お読みいただきありがとうございます!よろしくお願いします。

 船渡御という神事は神社に奉納されている神輿を船に乗せて運ぶこともあるみたいなんですが、詞之久居の場合は竹と笹で作った抱えるほどの大きさの船を運ぶみたいです。

 おじさん所有の船で神様を運んでいくという形式ではなくて、白鷺の好物を船に乗せて本土から島まで移動することで神様の使いである白鷺を移動させて、神様が不自由なく島渡りが出来るように準備するってことみたい。

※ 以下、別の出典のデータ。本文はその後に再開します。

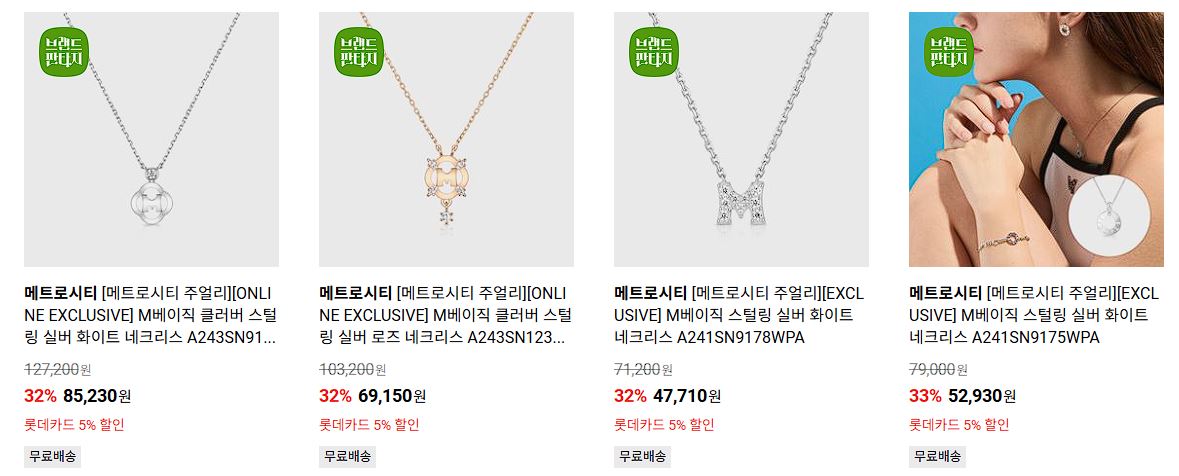Click 47,710원 discounted price
The width and height of the screenshot is (1179, 476).
pos(686,396)

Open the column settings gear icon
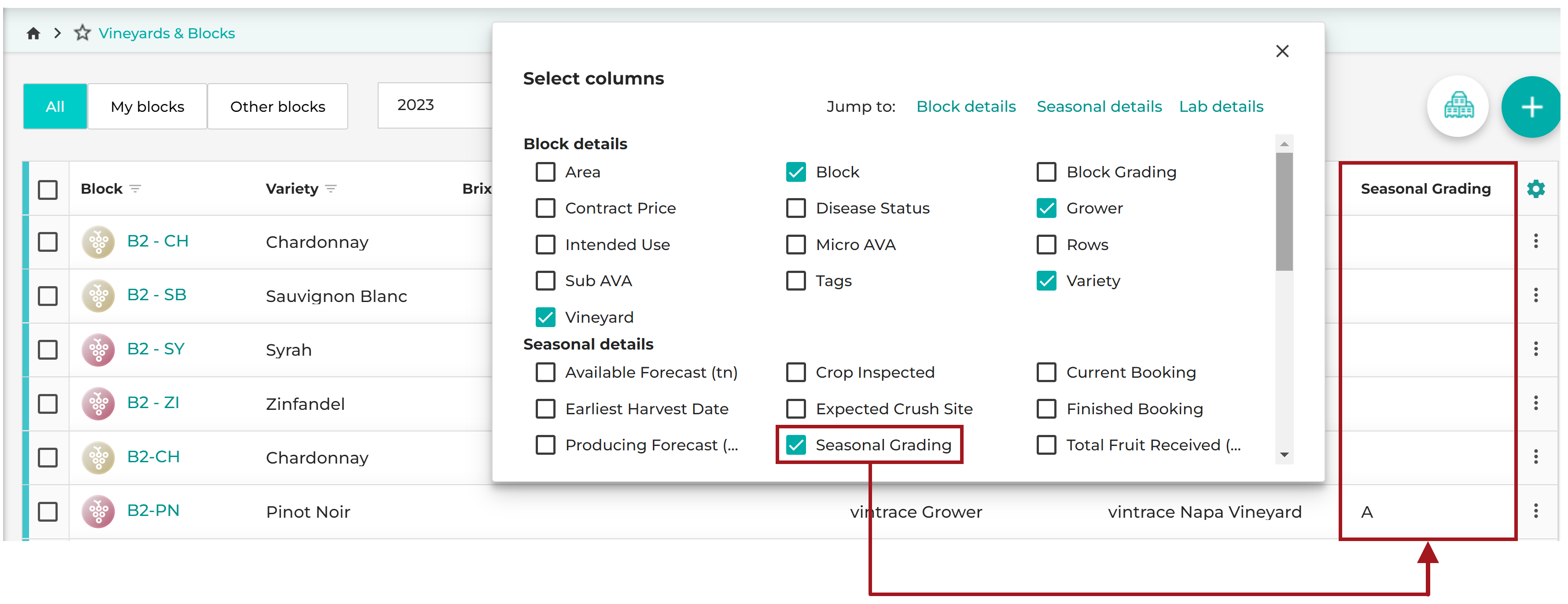(1536, 189)
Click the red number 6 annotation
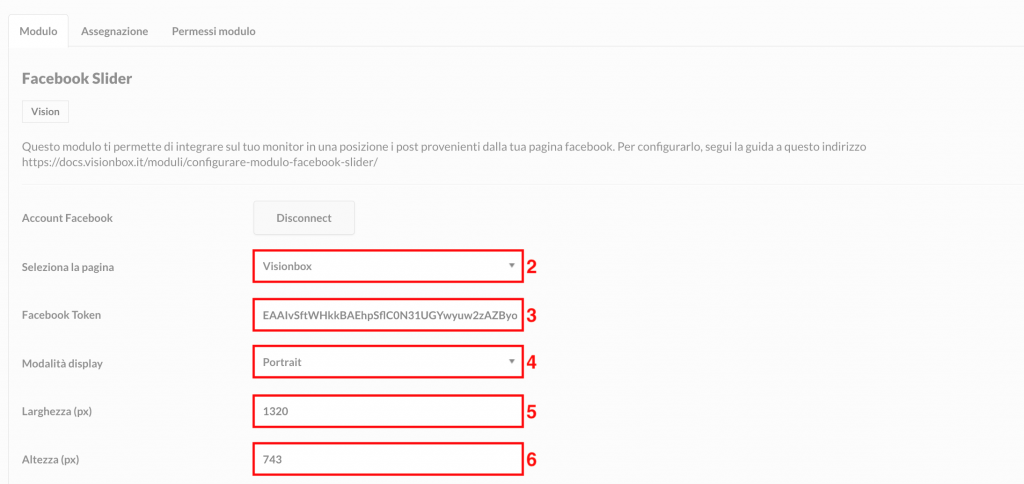The width and height of the screenshot is (1024, 484). (532, 460)
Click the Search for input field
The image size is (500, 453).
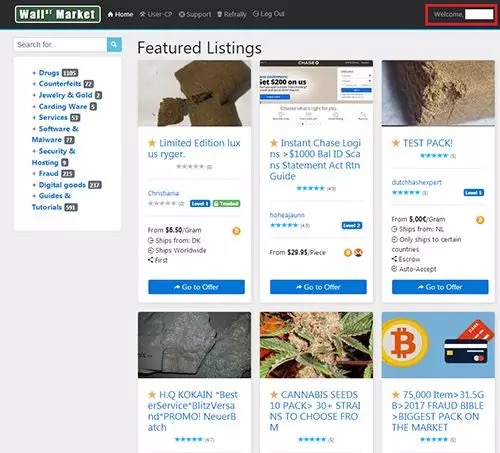[60, 44]
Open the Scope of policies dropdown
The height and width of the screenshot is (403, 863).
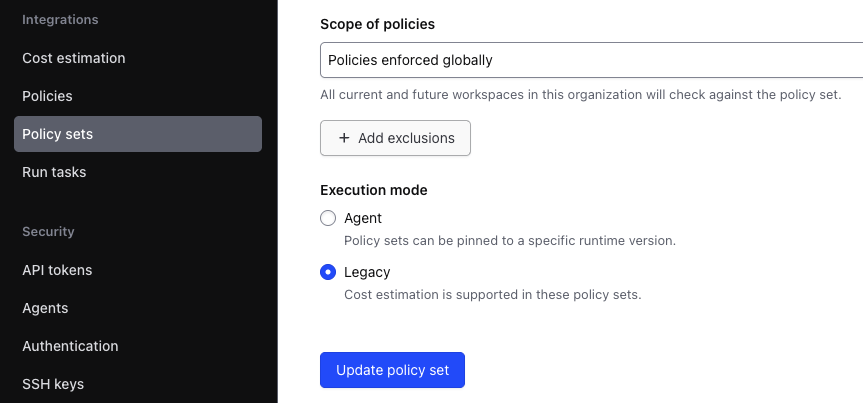[x=590, y=60]
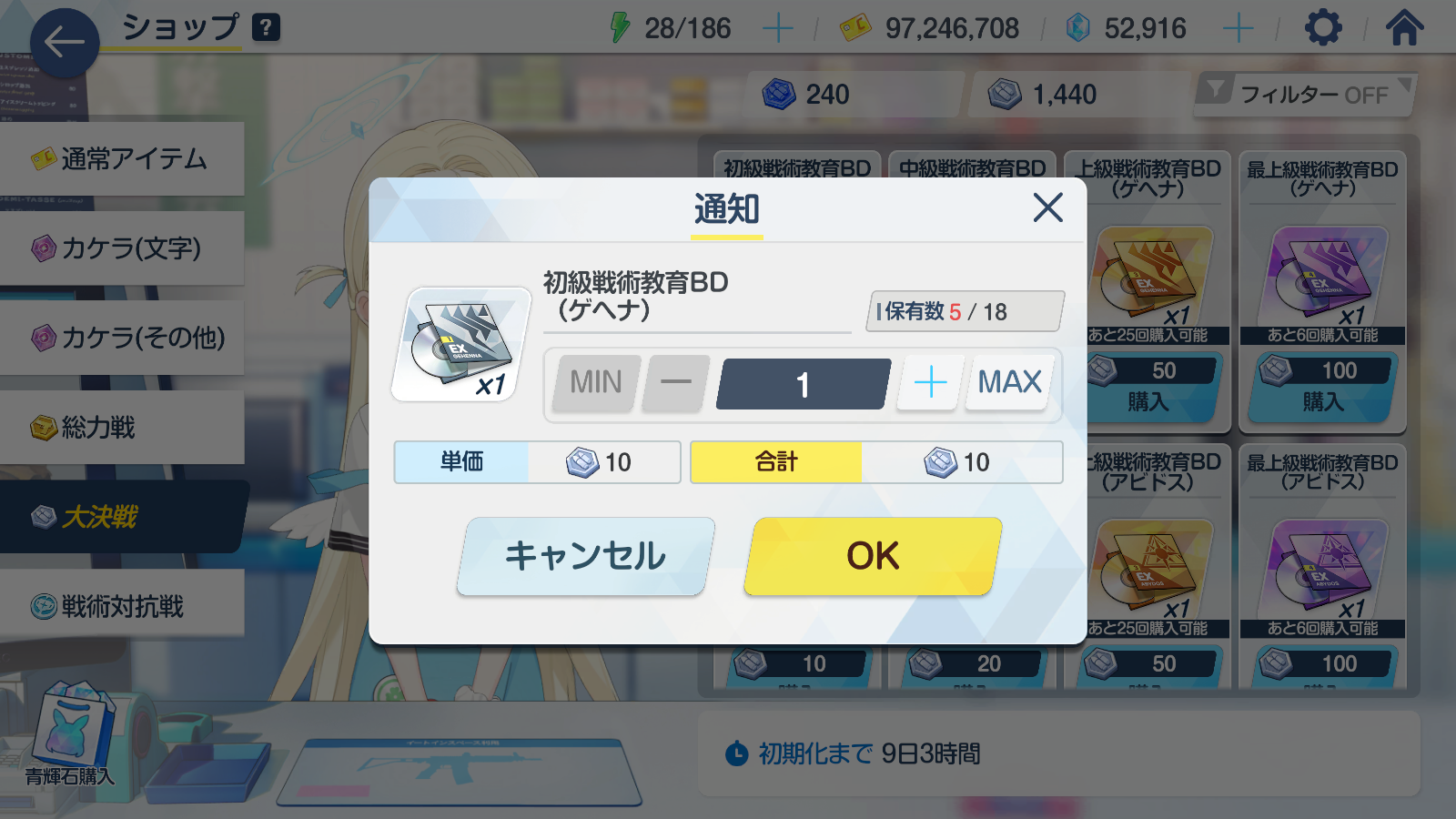Decrease the purchase quantity with minus

tap(675, 382)
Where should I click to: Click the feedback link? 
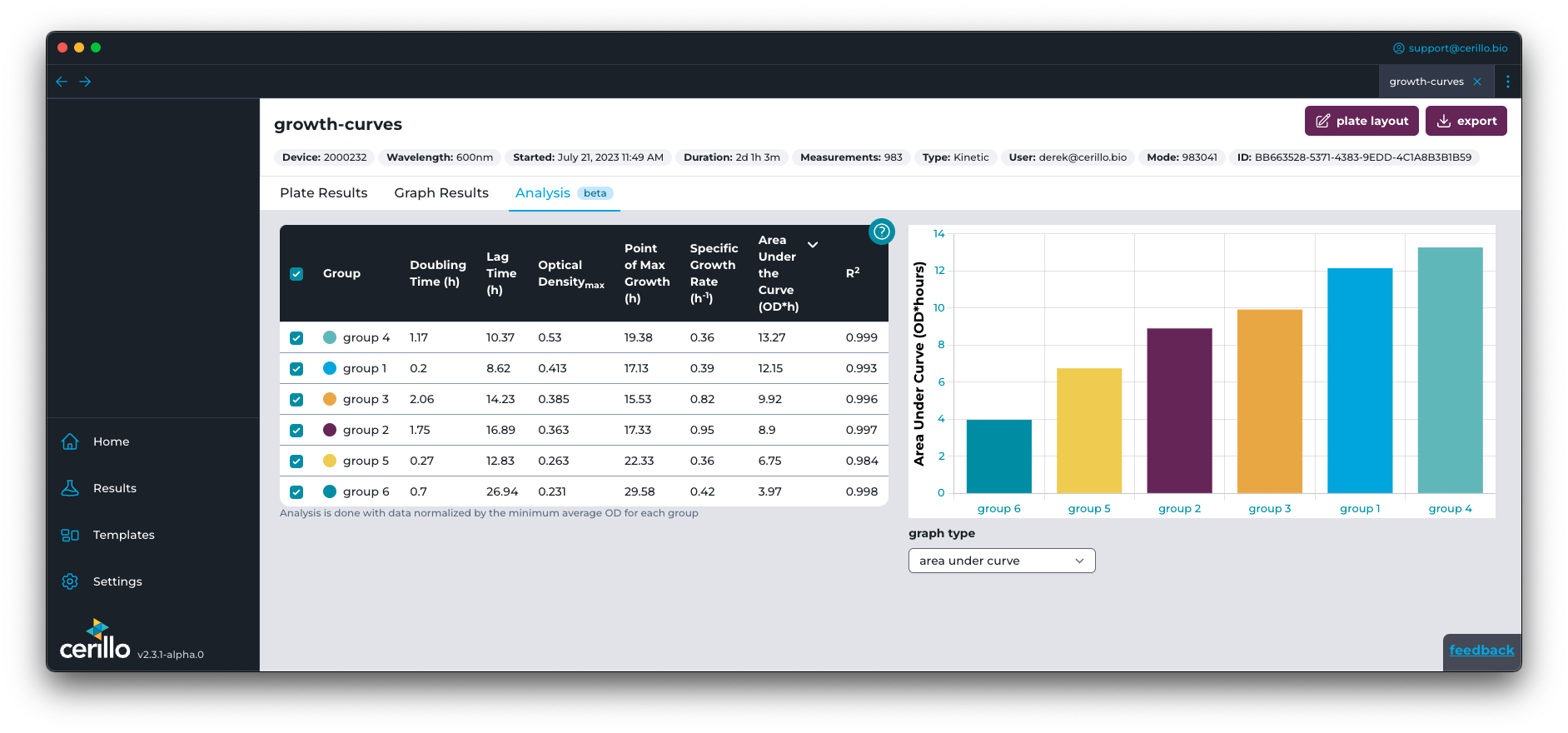[x=1481, y=650]
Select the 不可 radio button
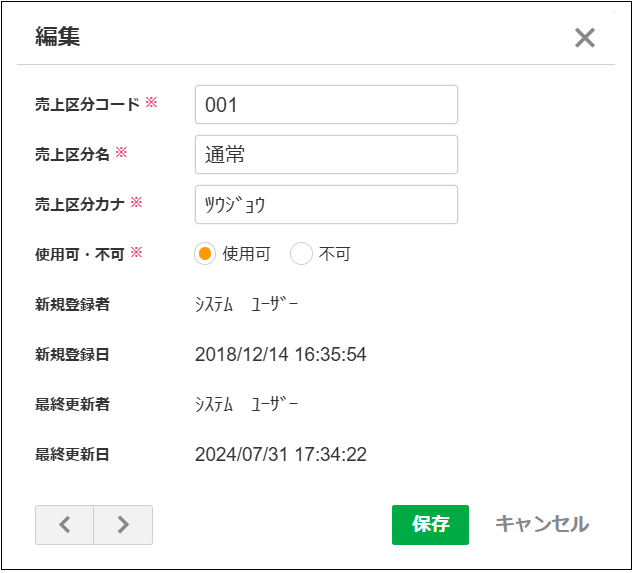Viewport: 635px width, 573px height. [x=301, y=254]
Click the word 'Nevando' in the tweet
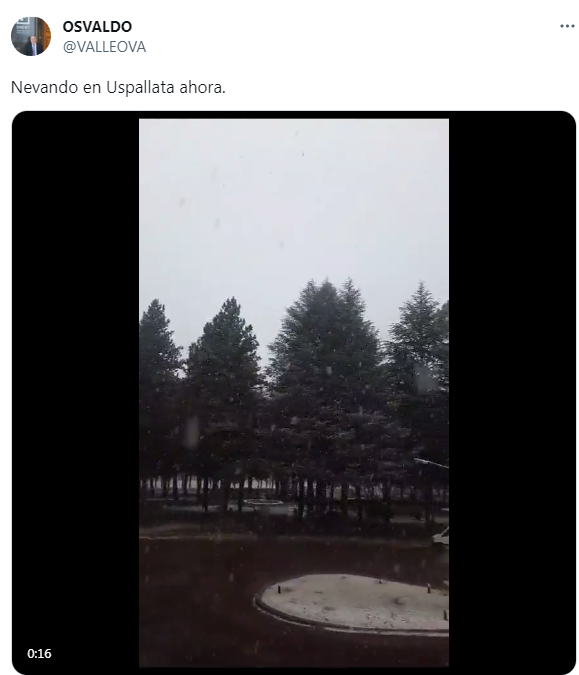579x675 pixels. point(44,87)
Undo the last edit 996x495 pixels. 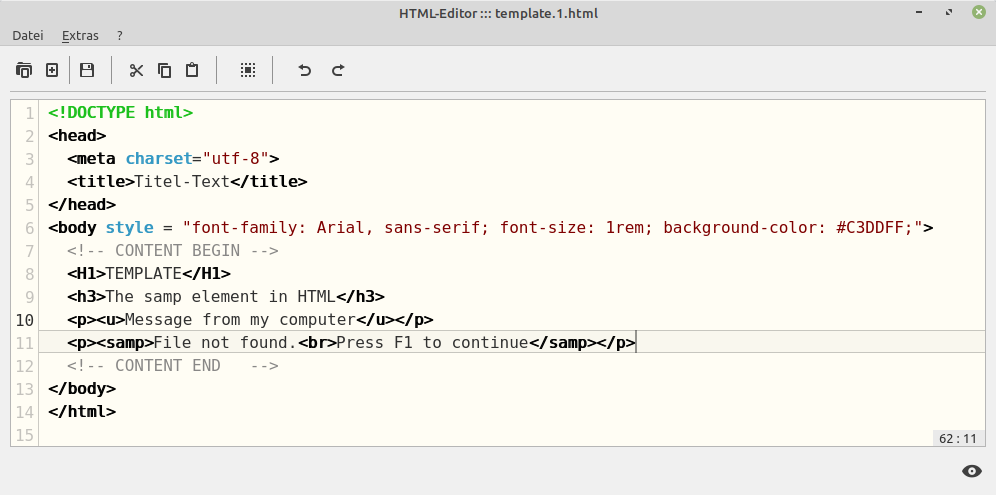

 昭和の時代にリゾートが作られただけあって島には埠頭がきちんと設けられているんだけど、流石に人の出入りがないので寂れている感が凄いです。


 先輩の助けを借りてヨタヨタしながら陸地に降り立っている間に、おじさんは私が抱えていたバケツを綺麗にしてくれたみたい。そうして、お魚とかカニとかエビとか盛り込んだ船と一升瓶を抱えて船から降りて来たんだけど、

「玉津君、君のそれ、絶対に必要なものなの?」

 と、問いかけて来たんですよ。


 先輩は私が利用していたボストンバックを後生大事に抱えていたんですけど、おじさんはボストンバックについて言っているのではなくて、先輩がかぶっているスケキヨマスクについて言っているみたい。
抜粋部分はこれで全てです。